─── Records ───
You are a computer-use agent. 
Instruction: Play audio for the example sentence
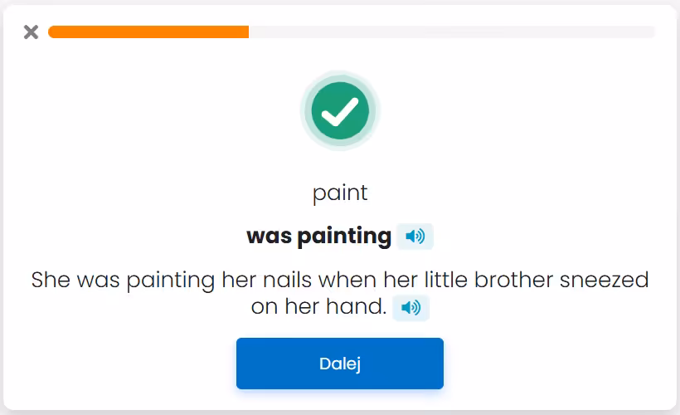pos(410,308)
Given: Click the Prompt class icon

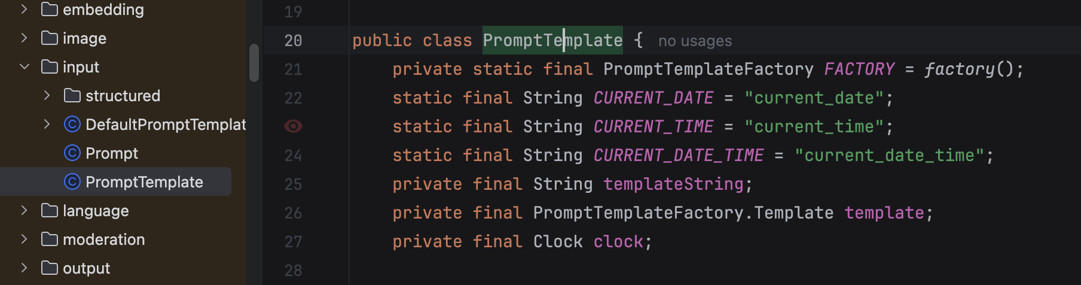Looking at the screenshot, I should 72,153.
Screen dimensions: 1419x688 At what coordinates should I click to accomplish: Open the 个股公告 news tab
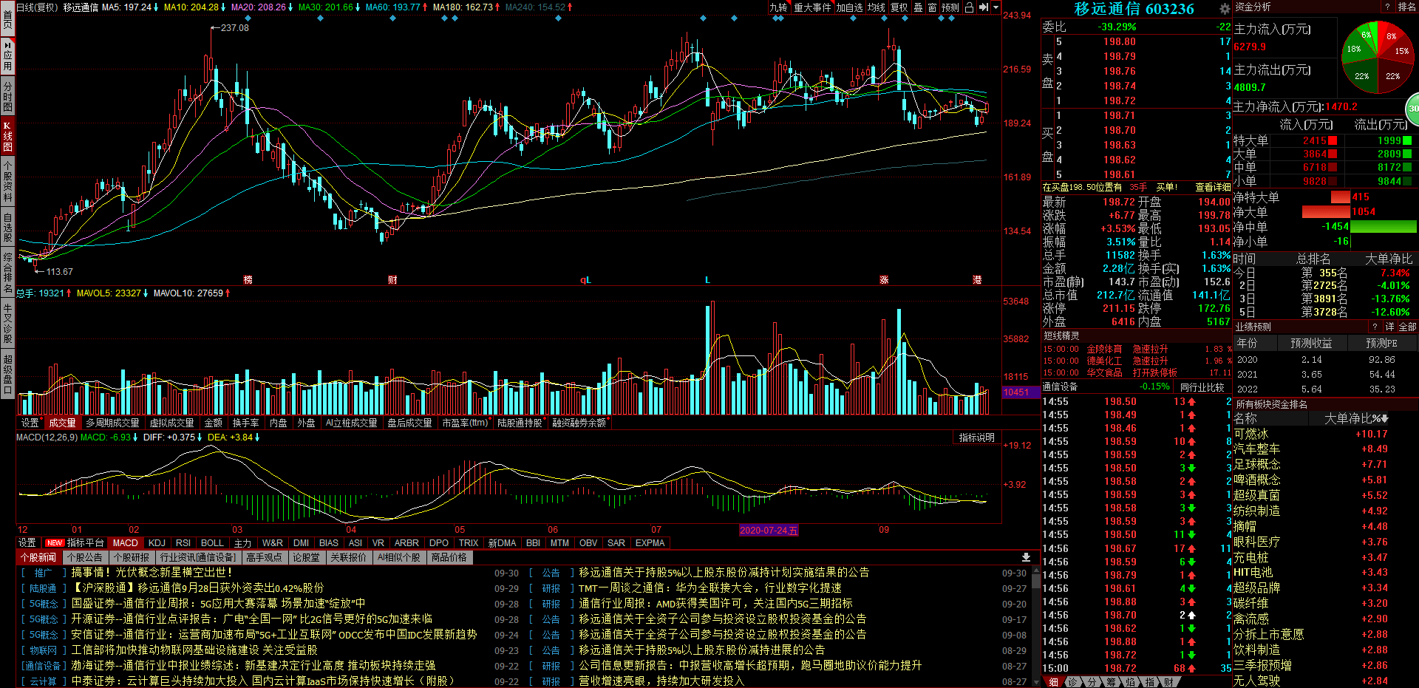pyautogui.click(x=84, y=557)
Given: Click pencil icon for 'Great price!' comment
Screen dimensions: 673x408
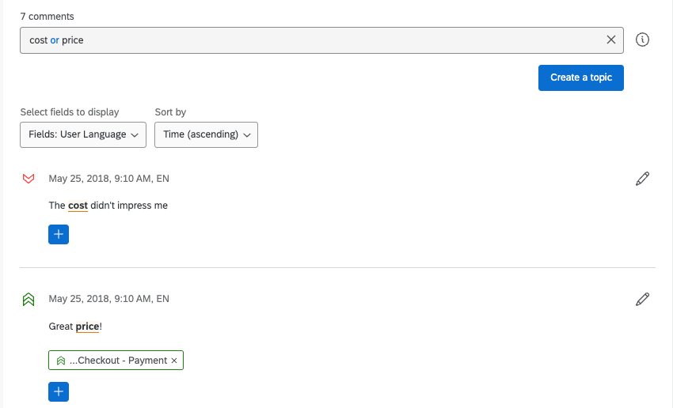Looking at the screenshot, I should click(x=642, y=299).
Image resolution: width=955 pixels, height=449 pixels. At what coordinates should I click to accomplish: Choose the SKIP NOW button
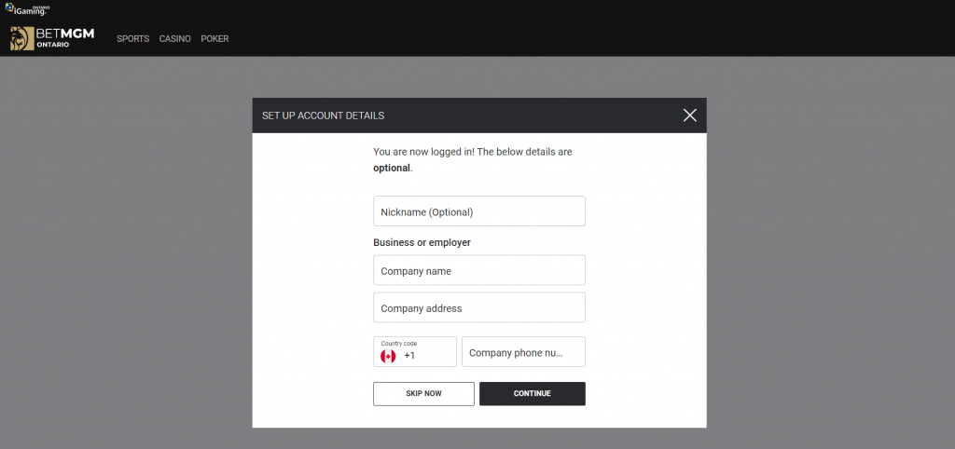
───
─── Records ───
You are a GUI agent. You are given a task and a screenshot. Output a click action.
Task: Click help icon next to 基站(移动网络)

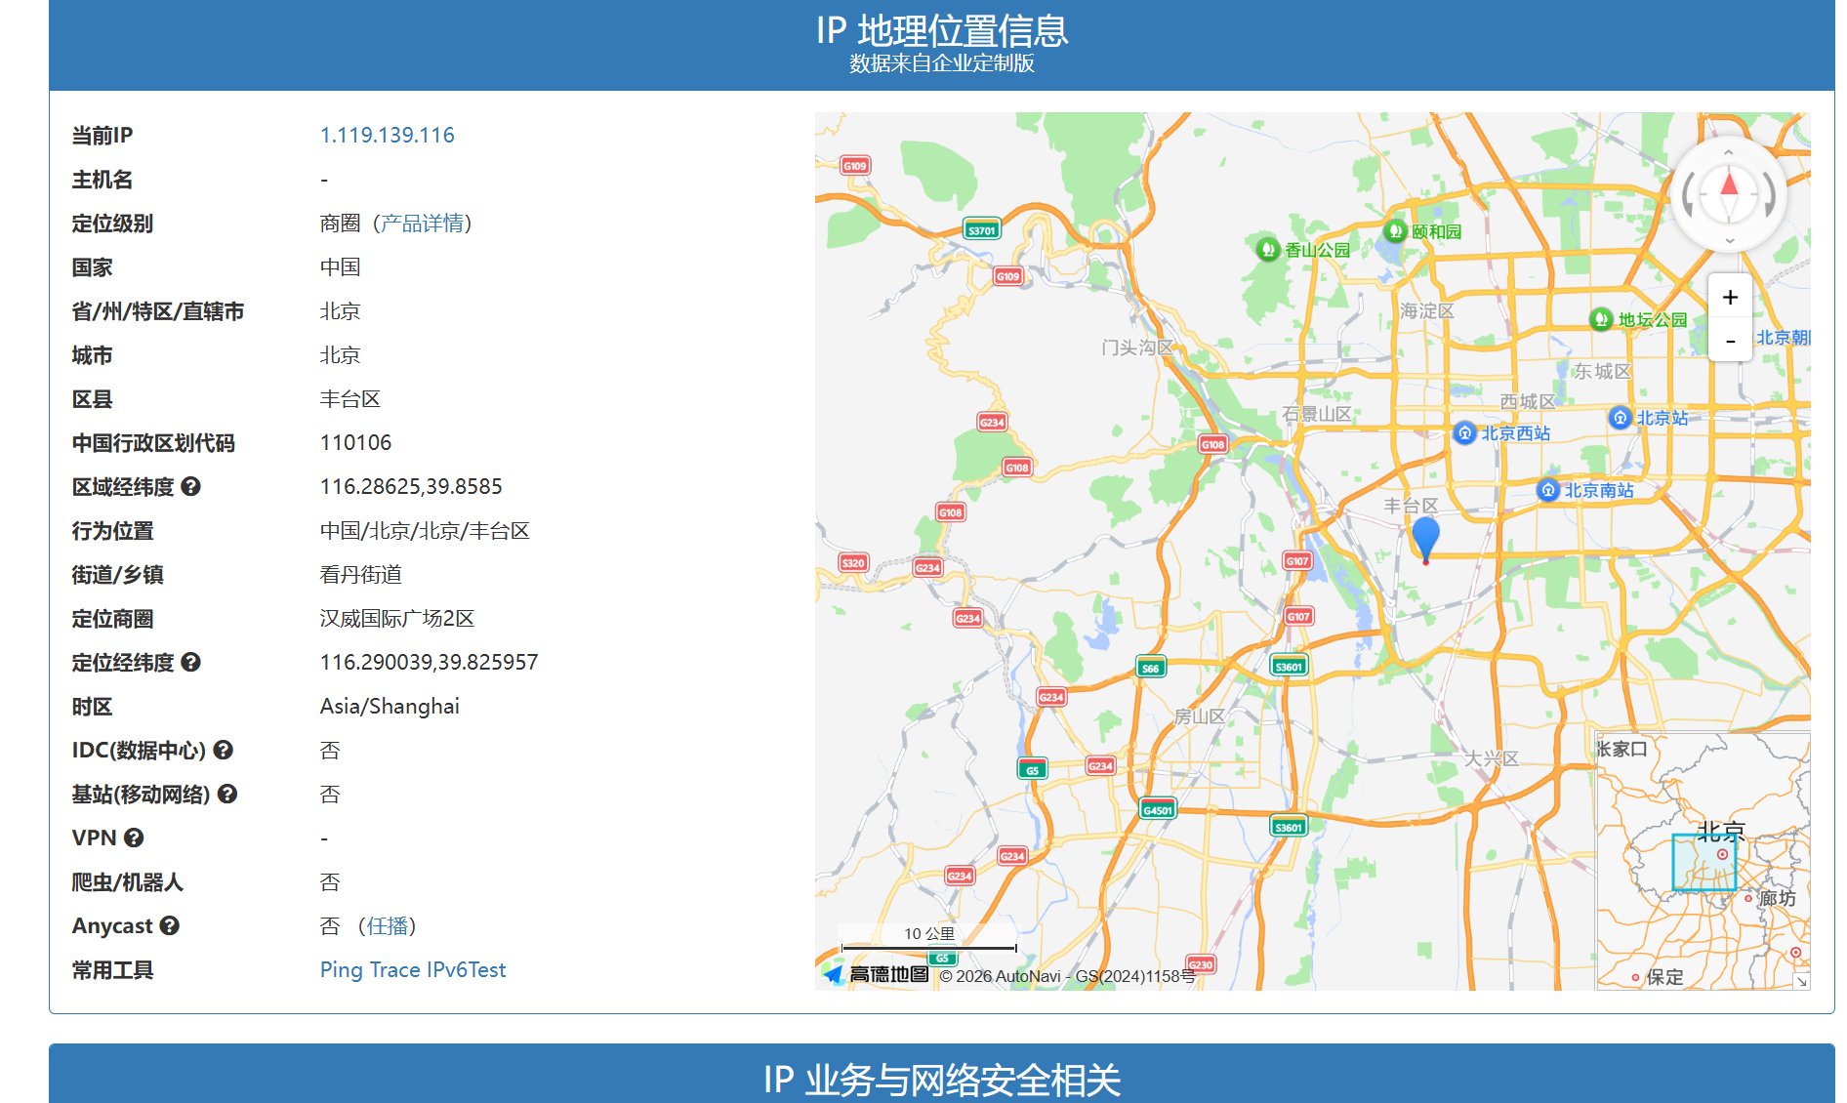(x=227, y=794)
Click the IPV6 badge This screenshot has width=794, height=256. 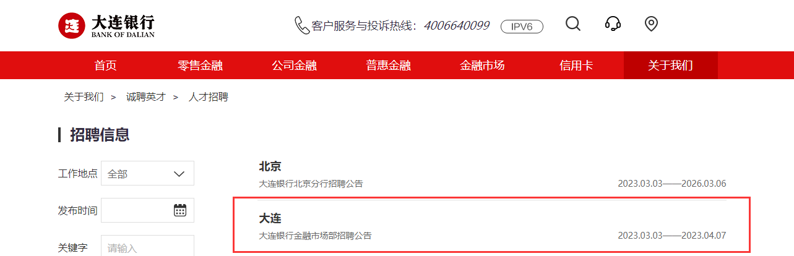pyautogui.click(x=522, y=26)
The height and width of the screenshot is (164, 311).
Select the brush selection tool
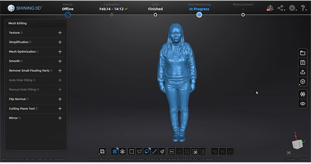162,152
───
─── Records ───
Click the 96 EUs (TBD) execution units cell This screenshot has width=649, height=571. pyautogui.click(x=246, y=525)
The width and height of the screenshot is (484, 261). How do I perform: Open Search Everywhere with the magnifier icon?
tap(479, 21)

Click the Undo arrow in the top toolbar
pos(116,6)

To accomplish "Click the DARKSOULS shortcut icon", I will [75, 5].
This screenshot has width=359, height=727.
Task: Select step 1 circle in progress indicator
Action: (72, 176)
───
Above are some entries. Restate word for word the lines from the one holding "Screen dimensions: 673x408" through the one holding "Image resolution: width=955", but not the pictures.

_Response to this task:_
Screen dimensions: 673x408
Looking at the screenshot, I should click(x=642, y=299).
Image resolution: width=955 pixels, height=449 pixels. At what coordinates should I click to accomplish: Choose the SKIP NOW button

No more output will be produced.